Segment Start: Document text

Weights $(w_\mathrm{NP},w_\mathrm{HV},w_\mathrm{NT})$ follow empirically optimized values determined in the original CellVIT study. This composite loss enforces consistent nuclear boundary detection, centroid localization, and phenotype assignment.

4. Quantitative Performance and Cross-Domain Validation

External validation demonstrates that HistoPLUS achieves or surpasses prior state-of-the-art performance across benchmarks (Adjadj et al., 13 Aug 2025, Baiocco-Rodrigues et al., 15 Dec 2025):

Metric	HistoPLUS (H0-mini)	SOTA Baseline (SAM-H)	Δ (HistoPLUS – SOTA)
Detection Quality (DQ)	0.725	0.688	+0.052
Segmentation Quality (SQ)	0.801	0.808	–0.007
Average Classification F1 (13 types)	0.568	—	+23.7% (relative)

Improvements are statistically significant (p < 1e-3) for 8 of 13 cell types, with marked gains in epithelial (F1 0.422 vs. 0.223), smooth muscle, mitotic figure, and endothelial cell classes.

Zero-shot transfer to unseen cancer indications (ovarian, breast) yields:

• Breast: DQ = 0.836, SQ = 0.801; F1 = 0.799 (lymphocyte), 0.475 (cancer cell)
• Ovarian: DQ = 0.805, SQ = 0.803; F1 = 0.682 (cancer cell), 0.639 (lymphocyte)

This confirms the domain-agnostic robustness and practical value for large-scale digital pathology biomarker extraction.

5. Integration in Downstream Analytical Pipelines

HistoPLUS is integrated in IMILIA, an interpretable multiple instance learning framework for inflammation prediction in IBD (Baiocco-Rodrigues et al., 15 Dec 2025). The workflow:

• Top-scoring H&E tiles (224×224 px) are selected via MIL (Chowder).

Segment End: Document text

**Problem details:**
Write out the HistoPLUS passage word for word, starting with "Improvements are statistically" and going on through "0.475 (cancer cell)".

Segment Start: Excerpted records

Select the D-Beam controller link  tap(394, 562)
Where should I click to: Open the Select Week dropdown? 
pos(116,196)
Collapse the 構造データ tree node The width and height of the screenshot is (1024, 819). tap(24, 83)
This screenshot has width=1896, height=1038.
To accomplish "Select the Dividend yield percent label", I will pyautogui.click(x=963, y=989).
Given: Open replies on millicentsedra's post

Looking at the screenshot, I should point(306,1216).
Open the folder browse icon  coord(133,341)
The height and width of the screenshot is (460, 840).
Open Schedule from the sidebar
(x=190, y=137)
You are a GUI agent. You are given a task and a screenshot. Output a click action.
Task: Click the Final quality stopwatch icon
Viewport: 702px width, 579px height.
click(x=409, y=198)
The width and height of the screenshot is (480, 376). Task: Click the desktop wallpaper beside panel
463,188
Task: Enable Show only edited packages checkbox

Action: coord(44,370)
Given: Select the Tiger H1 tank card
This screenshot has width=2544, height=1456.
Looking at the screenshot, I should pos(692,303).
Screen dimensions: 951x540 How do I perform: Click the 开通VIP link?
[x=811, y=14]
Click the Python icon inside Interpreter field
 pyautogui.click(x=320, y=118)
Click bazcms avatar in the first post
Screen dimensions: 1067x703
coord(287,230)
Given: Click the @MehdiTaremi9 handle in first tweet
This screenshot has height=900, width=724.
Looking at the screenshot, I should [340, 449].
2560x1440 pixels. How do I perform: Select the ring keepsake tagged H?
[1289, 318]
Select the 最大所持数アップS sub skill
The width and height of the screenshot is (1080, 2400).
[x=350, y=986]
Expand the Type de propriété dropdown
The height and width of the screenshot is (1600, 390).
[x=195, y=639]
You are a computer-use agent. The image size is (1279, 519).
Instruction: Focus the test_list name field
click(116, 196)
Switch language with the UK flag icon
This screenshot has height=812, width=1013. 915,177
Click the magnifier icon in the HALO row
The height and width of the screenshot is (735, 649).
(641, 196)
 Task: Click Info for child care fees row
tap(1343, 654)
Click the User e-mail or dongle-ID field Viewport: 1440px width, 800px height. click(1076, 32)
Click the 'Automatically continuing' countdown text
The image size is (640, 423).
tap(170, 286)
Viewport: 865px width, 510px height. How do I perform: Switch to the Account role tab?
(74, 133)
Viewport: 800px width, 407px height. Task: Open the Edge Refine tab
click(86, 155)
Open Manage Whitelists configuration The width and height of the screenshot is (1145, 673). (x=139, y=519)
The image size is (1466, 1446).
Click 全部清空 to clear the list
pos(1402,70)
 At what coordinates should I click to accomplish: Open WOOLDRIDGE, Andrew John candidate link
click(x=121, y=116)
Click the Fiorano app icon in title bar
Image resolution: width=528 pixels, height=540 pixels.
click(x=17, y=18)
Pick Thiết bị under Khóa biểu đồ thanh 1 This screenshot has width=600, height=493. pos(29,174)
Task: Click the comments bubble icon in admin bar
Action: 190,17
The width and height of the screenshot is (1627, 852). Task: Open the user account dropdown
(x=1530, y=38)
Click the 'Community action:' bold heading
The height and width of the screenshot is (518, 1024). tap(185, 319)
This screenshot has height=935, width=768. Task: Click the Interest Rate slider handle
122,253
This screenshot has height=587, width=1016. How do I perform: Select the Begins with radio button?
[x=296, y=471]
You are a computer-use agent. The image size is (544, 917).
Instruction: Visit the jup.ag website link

Segment End: Excerpted records

**Output of the task:**
Improvements are statistically significant (p < 1e-3) for 8 of 13 cell types, with marked gains in epithelial (F1 0.422 vs. 0.223), smooth muscle, mitotic figure, and endothelial cell classes.

Zero-shot transfer to unseen cancer indications (ovarian, breast) yields:

• Breast: DQ = 0.836, SQ = 0.801; F1 = 0.799 (lymphocyte), 0.475 (cancer cell)